HIPERREALISMO EN LA MANCHA
Nacido en Tomelloso (1936), Antonio López no ha tenido otra que volver a su pueblo una y otra vez por una necesidad artística que siempre le conectó con él. A pesar de establecerse en la vibrante capital española, un peregrinaje le lleva a alojarse de forma intermitente a lo largo de su vida, sean veranos o inviernos, en el recuerdo familiar de patios, azoteas y paisajes que él ha convertido en su propio estudio.
La luz y el aire de La Mancha, para él, es distinta a la de cualquier otro sitio, viéndose reflejado a sí mismo en el entorno. Así, en el corazón de la región, en este pueblecito de Ciudad Real, la vasta llanura castellana de viñedos, cereales y horizontes amplios salpicados de cooperativas y bodegas, de luces intensas y a veces claras, de vida pausada, ha definido y define su obra.
El hiperrealismo envuelve todo su trabajo. El proceso lento, meditativo y de observación le lleva unas veces meses, otras veces años, para conseguir capturar la luz y su evolución, quizá el crecimiento casi imperceptible de un árbol o el cambio de las estaciones sobre el entorno. Entre sus obras destacan algunas como El cuarto de baño (1970), Tomelloso (1971-1972) o El membrillo de Tomelloso (1990), que retrata un membrillero en el patio de su casa.
Pincel en mano, López también se ha encargado de retratar los campos, las vistas desde la azotea de su casa, las calles del pueblo al atardecer e incluso los interiores de las casas manchegas, sin olvidar a sus vecinos y objetos cotidianos que, en muchas ocasiones, es fácil confundir con fotografías.

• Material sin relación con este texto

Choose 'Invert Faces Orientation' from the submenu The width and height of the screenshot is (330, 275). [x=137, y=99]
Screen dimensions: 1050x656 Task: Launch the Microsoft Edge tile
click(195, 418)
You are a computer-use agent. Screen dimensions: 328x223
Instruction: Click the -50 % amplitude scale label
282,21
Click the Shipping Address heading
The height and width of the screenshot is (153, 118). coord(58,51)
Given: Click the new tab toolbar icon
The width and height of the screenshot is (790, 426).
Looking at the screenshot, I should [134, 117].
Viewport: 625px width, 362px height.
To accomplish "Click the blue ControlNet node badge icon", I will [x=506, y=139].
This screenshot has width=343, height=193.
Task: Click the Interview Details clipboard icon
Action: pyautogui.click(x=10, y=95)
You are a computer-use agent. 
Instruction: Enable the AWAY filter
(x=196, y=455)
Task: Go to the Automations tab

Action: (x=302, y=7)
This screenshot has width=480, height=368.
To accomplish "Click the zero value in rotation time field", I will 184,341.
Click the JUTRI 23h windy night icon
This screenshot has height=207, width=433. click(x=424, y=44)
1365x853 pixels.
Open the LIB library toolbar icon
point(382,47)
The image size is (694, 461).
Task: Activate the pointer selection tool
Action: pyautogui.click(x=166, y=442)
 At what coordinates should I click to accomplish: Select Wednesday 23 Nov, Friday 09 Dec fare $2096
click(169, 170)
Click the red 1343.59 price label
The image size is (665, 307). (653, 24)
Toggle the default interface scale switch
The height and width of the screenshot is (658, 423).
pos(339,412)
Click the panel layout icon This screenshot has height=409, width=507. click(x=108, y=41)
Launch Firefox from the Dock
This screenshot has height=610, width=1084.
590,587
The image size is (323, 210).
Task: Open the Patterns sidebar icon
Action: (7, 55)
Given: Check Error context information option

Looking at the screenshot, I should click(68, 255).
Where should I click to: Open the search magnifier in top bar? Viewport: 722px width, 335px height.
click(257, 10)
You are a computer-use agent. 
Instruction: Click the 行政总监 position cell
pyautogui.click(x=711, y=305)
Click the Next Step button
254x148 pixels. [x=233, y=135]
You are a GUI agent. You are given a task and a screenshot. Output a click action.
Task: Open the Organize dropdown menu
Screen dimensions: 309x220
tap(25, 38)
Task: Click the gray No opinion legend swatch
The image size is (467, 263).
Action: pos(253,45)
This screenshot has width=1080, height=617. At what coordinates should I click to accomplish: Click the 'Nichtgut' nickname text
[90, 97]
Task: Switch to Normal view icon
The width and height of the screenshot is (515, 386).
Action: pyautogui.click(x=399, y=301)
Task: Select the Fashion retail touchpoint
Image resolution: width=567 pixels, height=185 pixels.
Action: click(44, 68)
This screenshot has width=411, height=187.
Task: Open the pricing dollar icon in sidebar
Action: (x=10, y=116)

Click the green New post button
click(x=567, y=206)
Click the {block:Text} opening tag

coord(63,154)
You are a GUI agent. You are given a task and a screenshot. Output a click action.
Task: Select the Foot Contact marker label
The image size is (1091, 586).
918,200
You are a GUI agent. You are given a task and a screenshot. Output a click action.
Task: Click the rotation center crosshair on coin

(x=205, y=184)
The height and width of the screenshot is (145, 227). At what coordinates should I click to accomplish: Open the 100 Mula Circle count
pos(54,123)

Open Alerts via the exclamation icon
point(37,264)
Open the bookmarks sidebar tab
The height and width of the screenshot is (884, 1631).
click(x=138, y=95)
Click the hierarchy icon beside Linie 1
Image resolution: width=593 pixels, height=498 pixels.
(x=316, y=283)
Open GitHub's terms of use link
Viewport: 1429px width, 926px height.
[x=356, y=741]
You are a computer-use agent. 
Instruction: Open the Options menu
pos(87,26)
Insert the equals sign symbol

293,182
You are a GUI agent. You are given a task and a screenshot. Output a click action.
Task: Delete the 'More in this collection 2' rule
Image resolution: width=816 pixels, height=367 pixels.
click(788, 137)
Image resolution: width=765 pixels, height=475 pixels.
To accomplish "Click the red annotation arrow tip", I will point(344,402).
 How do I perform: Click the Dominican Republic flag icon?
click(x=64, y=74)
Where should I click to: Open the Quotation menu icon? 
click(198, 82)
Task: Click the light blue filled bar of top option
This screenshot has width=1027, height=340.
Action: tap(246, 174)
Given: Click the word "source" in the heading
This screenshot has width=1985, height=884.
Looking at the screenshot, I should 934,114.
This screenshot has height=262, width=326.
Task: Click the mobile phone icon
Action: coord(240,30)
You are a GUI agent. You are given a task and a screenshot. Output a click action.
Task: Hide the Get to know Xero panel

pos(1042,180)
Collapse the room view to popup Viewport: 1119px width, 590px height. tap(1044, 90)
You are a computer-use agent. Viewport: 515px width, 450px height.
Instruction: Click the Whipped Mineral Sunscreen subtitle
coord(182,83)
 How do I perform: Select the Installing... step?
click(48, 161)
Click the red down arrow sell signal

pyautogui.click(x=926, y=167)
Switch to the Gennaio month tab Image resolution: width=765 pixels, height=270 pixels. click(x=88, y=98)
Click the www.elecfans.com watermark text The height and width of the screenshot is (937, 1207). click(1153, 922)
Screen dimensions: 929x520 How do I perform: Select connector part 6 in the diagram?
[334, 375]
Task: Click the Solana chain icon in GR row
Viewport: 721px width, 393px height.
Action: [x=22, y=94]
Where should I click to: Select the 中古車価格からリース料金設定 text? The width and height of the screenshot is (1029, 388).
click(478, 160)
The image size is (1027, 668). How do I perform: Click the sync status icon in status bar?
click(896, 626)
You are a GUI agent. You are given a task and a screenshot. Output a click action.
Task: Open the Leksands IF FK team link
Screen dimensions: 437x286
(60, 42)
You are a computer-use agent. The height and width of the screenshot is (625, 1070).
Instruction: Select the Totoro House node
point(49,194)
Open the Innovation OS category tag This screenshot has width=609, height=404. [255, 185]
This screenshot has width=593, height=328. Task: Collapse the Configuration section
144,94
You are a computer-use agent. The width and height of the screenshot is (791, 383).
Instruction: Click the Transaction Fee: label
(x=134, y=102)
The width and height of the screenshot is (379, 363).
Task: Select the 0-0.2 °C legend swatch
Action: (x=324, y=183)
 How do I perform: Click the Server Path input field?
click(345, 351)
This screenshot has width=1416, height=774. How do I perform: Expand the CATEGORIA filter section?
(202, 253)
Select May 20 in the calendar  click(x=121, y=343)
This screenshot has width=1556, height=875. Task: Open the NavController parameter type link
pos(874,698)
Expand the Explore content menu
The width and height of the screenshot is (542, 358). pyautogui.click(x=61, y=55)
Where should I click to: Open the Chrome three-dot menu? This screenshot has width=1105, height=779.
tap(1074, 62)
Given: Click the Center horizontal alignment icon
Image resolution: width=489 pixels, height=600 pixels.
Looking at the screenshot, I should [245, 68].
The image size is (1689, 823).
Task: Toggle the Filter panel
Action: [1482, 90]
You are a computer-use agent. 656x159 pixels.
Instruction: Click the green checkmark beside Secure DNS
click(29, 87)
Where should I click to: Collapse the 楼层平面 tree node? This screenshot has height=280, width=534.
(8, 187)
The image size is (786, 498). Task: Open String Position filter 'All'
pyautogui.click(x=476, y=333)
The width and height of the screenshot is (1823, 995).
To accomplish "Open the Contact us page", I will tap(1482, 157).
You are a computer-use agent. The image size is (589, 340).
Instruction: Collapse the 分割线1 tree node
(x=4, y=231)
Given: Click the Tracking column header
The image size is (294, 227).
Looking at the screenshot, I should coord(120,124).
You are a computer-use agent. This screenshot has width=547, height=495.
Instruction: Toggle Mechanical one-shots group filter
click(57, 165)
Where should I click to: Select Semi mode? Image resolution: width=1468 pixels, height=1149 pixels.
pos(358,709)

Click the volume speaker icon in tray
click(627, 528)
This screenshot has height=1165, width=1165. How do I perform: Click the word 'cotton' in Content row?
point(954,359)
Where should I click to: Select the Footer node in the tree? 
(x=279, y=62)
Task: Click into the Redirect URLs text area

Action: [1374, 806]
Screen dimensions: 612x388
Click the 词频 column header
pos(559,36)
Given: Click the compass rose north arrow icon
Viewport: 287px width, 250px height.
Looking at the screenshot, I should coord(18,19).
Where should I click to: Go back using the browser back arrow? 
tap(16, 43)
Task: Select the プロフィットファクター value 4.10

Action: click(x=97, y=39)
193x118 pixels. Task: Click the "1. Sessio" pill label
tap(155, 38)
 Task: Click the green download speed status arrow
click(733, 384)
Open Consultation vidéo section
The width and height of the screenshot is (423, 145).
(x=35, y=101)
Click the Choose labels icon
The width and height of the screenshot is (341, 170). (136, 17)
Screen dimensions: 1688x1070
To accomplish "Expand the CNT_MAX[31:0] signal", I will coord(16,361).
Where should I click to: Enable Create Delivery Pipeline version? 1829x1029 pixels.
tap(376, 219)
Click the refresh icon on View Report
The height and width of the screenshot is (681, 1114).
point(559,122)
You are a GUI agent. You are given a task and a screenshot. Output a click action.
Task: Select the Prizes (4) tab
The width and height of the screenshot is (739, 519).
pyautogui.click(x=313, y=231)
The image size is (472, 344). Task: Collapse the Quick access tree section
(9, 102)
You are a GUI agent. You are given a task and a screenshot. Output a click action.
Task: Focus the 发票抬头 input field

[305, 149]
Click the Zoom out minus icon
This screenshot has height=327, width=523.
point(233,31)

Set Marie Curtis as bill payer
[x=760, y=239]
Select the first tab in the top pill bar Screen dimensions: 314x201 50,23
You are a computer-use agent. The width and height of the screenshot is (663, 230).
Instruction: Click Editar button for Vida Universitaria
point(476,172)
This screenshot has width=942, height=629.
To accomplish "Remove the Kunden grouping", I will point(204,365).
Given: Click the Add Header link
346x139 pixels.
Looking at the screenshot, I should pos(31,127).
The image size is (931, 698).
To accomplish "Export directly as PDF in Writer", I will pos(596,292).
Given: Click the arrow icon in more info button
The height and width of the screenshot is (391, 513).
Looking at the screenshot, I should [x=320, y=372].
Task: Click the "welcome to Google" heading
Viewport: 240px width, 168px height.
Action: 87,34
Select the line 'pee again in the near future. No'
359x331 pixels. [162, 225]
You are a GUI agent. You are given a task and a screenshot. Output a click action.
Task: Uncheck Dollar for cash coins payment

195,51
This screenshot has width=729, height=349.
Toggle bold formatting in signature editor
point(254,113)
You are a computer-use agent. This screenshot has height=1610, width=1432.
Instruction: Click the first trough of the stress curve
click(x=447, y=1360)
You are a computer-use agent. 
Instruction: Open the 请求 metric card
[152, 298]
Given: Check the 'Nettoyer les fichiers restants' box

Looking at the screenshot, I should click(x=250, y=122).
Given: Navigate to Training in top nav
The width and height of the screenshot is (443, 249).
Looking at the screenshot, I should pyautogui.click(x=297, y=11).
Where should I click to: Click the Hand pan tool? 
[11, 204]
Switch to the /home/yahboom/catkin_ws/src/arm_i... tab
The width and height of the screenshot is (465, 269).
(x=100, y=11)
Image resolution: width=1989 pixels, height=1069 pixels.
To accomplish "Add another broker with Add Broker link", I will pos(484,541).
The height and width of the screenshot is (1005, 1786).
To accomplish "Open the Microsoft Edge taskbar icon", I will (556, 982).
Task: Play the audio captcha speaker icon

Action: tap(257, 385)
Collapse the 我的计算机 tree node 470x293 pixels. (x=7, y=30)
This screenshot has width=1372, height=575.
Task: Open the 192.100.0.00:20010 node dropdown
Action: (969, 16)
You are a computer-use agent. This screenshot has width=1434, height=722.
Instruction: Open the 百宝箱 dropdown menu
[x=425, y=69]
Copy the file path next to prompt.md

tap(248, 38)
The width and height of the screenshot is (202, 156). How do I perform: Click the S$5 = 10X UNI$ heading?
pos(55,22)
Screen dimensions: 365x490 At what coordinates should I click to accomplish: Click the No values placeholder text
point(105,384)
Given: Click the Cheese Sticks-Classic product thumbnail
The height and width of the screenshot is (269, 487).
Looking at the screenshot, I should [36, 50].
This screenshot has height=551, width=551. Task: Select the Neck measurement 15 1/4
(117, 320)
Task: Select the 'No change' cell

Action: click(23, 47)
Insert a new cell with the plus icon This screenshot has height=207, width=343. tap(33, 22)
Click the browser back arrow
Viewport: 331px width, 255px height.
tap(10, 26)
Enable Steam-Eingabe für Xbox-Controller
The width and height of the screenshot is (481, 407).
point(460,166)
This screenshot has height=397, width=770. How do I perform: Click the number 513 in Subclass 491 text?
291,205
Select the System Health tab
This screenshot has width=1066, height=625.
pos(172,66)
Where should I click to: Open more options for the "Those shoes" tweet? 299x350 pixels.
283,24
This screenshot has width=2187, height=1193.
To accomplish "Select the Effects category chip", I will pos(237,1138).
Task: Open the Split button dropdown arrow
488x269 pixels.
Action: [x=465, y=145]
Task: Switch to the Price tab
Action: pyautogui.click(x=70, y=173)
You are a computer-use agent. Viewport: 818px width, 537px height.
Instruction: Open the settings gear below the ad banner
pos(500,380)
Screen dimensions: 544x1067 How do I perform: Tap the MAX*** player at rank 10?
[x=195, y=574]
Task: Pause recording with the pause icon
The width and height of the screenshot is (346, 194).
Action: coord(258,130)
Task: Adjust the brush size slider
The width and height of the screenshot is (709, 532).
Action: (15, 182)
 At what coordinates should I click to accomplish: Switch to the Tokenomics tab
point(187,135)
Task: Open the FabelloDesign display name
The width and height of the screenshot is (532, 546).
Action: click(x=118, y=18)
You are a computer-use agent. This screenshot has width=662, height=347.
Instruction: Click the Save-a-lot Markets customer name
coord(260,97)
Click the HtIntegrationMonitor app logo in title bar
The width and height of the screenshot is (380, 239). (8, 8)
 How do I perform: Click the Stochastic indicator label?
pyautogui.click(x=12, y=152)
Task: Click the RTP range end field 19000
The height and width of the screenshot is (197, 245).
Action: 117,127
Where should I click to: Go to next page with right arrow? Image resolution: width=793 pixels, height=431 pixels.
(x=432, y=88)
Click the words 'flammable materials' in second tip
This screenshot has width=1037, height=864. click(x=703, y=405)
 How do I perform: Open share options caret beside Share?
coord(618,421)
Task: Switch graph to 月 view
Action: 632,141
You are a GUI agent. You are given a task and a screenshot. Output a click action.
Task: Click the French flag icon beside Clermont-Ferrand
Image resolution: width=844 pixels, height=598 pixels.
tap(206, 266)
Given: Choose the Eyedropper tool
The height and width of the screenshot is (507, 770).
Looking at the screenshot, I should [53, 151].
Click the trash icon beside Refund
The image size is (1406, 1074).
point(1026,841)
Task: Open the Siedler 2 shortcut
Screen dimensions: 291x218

EL MEDITERRÁNEO ABSTRACTO DE MIRÓ
De abuela y madre mallorquinas, los veranos de la infancia de Joan Miró no podían ser en otro lugar que no fuese la isla mayor de las Baleares. Una vez casado en 1929 con Pilar Juncosa, su amor mallorquín, las visitas familiares a la isla se hicieron más frecuentes hasta que se instalaron definitivamente en ella en 1956, donde el artista vivió y trabajó hasta su muerte en 1983.
Son Abrines fue el lugar que escogió para su soñado taller, diseñado por su amigo y arquitecto Josep Lluís Sert. El amplio y luminoso espacio de grandes ventanales pronto se quedó pequeño y decidió adquirir también la casa adyacente, Son Boter, que antaño fue un molino y casa rural. Ante su mujer Pilar y su hija María Dolores desfilaron artistas, galeristas y amigos que ocupaban su vida social cuando Miró no andaba enfrascado en alguno de sus proyectos.
Pero el estudio del artista no se limitaba a la casa: abarcaba toda la isla. Desde su casa, cerca de Cala Major, se movía a los campos de almendros y olivos, la escarpada Serra de Tramuntana o las calas rocosas y playas de arenas finas que después plasmaba en el lienzo y que ahora se exponen en la Fundació Miró tanto de la isla como de la capital catalana.
Muy diferente al pequeño taller que ocupó en la demasiado alborotada Barcelona, lejos de los tonos y luces que él buscaba en sus pinturas, allí se dejó llevar por el expresionismo abstracto más americano con obras como Caricias de luna (1966) y series como Los azul (1961) –tres grandes trípticos que exploran los tonos de azul de cielo y mar mallorquines–, o Personajes y pájaros, de colores vivos y formas simples.